### What you are asked to do
With pictures left out, please repeat word for word the lines from the one containing "Task: Open the" through the end of the records.

### Data extracts
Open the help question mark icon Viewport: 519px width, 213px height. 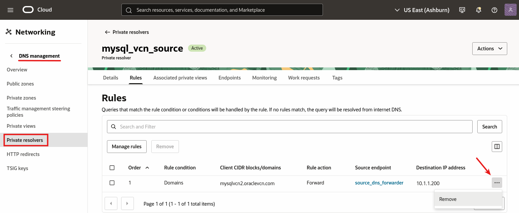(494, 10)
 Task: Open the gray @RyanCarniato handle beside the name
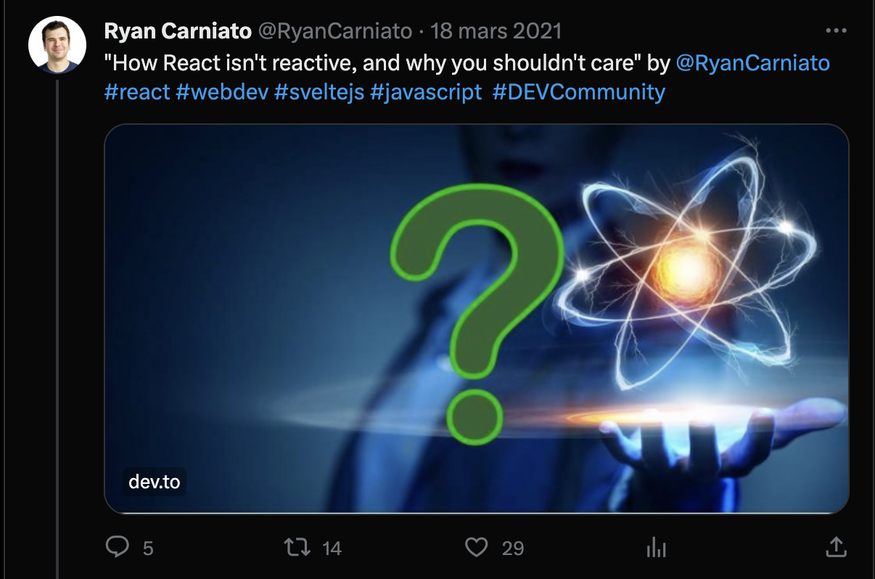(x=334, y=31)
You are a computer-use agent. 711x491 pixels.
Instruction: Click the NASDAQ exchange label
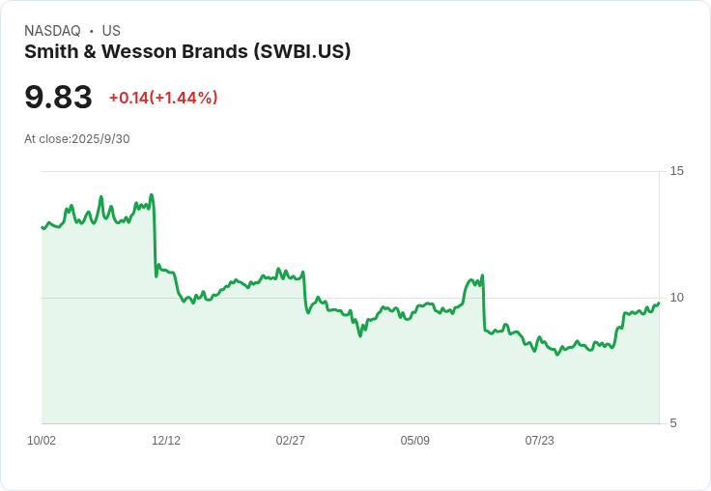coord(52,31)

### Result
 Task: Open the gray @RyanCarniato handle beside the name
(x=334, y=31)
You are a computer-use agent. 711x491 pixels.
Instruction: Click the NASDAQ exchange label
coord(52,31)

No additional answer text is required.